En las sombras de la Edad Media, entre leyendas y enseñanzas religiosas, nació una figura temida: Mammón. No era un simple nombre, sino un símbolo vivo de la corrupción del alma. Representaba no solo el dinero, sino el amor desmedido por la riqueza, la avaricia que consume y el poder que corrompe.

En aquellos tiempos, los predicadores usaban a Mammón como advertencia. No se trataba de demonizar el dinero en sí, sino de señalar el peligro de colocarlo por encima de la justicia, la humildad y el bien común. Las crónicas medievales lo describen como una fuerza que seduce, que promete poder y seguridad, pero que al final esclaviza al hombre que la sigue ciegamente.

Curiosamente, el nombre de Mammón proviene de antiguas tradiciones que lo asocian con dioses paganos de la riqueza. Con el tiempo, la Iglesia lo transformó en un demonio, un príncipe del infierno que gobierna sobre la codicia. En textos como el Directorium Inquisitorum, del siglo XIV, ya aparece claramente definido como una de las encarnaciones del mal.

Lo interesante es que Mammón nunca fue solo un mito oscuro.

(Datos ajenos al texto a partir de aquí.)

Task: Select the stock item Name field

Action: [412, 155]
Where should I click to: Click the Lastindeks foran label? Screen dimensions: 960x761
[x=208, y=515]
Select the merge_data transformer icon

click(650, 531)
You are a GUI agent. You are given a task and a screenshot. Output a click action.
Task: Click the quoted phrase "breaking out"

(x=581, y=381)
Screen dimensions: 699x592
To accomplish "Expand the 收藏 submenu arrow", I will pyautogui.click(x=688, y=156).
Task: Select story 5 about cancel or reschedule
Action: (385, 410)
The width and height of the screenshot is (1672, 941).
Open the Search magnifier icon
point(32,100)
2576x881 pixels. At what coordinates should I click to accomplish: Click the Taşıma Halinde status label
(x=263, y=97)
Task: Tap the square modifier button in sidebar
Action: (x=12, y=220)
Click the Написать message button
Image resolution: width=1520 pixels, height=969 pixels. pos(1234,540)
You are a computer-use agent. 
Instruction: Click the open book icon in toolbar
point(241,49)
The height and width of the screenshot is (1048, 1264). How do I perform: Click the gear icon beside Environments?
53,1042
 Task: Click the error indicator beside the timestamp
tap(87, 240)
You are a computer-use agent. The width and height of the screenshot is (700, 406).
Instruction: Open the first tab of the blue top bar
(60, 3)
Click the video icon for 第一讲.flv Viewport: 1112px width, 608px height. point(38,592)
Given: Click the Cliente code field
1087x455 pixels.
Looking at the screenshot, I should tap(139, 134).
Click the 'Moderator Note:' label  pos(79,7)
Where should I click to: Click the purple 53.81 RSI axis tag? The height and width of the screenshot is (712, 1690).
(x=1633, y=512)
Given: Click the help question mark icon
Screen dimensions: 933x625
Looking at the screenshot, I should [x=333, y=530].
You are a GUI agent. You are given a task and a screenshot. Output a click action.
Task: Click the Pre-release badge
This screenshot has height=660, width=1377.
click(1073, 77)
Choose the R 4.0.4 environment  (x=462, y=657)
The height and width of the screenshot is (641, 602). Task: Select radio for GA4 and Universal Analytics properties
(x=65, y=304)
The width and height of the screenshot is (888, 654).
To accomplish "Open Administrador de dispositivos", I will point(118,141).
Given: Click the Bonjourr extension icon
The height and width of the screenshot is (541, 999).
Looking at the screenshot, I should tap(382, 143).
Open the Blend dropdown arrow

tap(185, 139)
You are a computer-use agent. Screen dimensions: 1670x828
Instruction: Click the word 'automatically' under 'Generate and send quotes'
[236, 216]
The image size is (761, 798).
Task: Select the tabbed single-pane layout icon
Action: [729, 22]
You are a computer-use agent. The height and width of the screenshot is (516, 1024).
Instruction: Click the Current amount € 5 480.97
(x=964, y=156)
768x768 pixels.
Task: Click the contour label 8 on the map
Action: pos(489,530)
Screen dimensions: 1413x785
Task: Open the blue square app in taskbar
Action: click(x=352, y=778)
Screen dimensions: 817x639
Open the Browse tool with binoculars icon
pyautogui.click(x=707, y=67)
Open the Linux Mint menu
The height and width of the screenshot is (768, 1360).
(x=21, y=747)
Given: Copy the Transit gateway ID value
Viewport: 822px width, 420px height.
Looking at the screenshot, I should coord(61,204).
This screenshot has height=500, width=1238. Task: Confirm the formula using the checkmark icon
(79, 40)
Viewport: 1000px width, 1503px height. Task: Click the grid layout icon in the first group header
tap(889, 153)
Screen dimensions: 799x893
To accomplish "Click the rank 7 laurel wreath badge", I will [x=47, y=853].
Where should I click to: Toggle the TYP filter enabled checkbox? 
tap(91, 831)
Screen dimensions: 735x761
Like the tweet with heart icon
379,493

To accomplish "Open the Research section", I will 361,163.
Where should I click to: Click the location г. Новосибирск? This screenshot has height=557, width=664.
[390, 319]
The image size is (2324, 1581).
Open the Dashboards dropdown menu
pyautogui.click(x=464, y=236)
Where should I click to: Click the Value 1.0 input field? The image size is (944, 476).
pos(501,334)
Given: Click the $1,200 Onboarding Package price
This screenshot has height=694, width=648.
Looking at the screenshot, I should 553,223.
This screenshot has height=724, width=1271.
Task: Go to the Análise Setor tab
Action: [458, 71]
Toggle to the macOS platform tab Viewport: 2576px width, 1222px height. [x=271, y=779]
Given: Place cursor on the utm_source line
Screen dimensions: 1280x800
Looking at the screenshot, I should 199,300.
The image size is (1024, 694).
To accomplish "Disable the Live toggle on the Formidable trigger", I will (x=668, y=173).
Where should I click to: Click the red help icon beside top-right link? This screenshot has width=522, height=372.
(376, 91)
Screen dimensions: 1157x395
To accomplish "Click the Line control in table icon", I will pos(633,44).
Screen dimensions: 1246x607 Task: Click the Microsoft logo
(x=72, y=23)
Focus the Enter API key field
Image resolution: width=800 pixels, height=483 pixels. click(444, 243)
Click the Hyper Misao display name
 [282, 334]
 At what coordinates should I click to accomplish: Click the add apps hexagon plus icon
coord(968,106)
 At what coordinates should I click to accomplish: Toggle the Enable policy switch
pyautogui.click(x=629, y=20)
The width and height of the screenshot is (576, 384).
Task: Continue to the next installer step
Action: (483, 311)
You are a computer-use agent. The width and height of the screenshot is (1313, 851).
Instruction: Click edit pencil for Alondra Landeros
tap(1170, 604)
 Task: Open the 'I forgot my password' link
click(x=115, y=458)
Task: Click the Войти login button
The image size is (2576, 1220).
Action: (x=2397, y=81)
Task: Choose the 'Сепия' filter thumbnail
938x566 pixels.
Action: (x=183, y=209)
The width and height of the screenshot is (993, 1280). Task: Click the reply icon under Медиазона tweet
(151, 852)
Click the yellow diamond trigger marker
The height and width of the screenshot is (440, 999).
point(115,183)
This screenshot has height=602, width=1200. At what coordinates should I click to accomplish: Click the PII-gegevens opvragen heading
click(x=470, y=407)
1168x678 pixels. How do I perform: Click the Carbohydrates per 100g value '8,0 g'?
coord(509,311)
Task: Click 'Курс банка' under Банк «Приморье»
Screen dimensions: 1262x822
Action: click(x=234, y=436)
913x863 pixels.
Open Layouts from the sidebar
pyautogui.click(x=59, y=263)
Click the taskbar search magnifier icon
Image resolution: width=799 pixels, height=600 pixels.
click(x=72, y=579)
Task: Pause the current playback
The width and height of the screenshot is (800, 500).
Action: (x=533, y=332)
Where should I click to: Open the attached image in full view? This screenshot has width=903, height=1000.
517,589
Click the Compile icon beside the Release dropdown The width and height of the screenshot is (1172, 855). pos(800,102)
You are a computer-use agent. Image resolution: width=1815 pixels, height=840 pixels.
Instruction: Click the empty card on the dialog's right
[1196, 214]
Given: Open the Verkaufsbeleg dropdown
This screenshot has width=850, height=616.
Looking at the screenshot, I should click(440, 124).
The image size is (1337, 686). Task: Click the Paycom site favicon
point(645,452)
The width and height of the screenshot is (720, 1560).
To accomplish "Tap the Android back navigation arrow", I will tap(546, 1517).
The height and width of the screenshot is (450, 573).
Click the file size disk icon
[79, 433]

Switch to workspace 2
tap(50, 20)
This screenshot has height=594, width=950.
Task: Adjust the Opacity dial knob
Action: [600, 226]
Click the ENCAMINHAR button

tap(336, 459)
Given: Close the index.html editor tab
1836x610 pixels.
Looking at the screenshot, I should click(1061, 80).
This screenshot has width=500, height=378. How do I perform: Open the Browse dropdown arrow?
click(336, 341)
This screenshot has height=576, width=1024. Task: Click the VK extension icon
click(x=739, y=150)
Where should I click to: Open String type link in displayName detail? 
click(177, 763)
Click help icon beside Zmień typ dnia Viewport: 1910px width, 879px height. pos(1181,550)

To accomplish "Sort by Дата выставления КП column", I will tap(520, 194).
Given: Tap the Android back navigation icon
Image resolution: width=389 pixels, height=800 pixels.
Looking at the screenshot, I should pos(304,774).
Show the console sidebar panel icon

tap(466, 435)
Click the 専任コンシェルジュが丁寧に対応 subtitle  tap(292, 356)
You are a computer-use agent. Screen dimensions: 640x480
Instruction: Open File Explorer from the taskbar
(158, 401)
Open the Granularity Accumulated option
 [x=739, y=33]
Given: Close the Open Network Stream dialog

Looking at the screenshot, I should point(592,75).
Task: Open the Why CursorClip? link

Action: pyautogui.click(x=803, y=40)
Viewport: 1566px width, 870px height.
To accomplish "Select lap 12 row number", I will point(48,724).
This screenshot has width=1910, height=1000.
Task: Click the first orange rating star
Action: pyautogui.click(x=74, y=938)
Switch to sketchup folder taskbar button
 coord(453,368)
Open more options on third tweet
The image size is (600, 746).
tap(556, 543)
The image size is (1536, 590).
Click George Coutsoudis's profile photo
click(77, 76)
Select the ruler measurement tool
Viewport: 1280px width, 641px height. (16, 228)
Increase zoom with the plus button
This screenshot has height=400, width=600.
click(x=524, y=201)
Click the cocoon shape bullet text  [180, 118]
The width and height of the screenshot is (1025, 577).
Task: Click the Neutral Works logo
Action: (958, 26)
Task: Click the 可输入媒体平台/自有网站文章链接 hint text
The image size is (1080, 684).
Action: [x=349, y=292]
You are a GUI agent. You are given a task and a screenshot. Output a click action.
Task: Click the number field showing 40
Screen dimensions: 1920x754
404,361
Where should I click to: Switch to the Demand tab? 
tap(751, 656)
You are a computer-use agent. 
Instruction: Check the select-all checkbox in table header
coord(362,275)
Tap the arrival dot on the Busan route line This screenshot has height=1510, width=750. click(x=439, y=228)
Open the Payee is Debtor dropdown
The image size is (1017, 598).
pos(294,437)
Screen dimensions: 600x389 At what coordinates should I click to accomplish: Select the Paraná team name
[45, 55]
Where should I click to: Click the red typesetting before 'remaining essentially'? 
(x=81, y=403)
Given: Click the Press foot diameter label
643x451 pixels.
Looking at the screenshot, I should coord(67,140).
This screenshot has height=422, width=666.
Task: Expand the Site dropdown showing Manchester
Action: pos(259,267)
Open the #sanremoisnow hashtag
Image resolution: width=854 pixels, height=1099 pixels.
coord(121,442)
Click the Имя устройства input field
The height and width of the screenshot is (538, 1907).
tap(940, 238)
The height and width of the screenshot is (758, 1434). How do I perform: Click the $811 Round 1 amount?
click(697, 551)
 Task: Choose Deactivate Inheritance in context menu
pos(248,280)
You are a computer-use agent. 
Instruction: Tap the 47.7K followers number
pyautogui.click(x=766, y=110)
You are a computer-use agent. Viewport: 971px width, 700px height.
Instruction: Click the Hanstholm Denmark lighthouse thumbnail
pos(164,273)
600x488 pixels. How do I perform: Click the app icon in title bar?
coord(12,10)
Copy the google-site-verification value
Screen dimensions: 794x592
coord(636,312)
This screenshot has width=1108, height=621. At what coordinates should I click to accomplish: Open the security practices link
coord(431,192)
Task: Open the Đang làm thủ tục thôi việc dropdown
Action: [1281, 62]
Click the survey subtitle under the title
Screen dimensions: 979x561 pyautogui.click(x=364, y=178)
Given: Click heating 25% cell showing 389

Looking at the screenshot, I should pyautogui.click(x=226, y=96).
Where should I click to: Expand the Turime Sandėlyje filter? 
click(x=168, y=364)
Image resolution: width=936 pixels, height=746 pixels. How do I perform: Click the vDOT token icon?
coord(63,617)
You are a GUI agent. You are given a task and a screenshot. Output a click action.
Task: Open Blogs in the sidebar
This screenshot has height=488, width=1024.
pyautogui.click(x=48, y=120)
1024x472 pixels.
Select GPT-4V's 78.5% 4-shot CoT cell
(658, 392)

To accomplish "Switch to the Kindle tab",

Era una metáfora poderosa. Representaba lo que aún hoy muchos enfrentan: la tentación de acumular sin límite, de doblar la moral ante el brillo del oro. No con cuernos ni tridente, sino con cuentas bancarias y títulos de propiedad.

Hoy, aunque ya no se le invoque en sermones, su sombra sigue presente. Basta mirar alrededor: en el afán desenfrenado por el éxito, en la indiferencia hacia los más pobres, en el poder que se compra. Mammón, al fin y al cabo, no necesita existir. Basta con que su espíritu nos habite.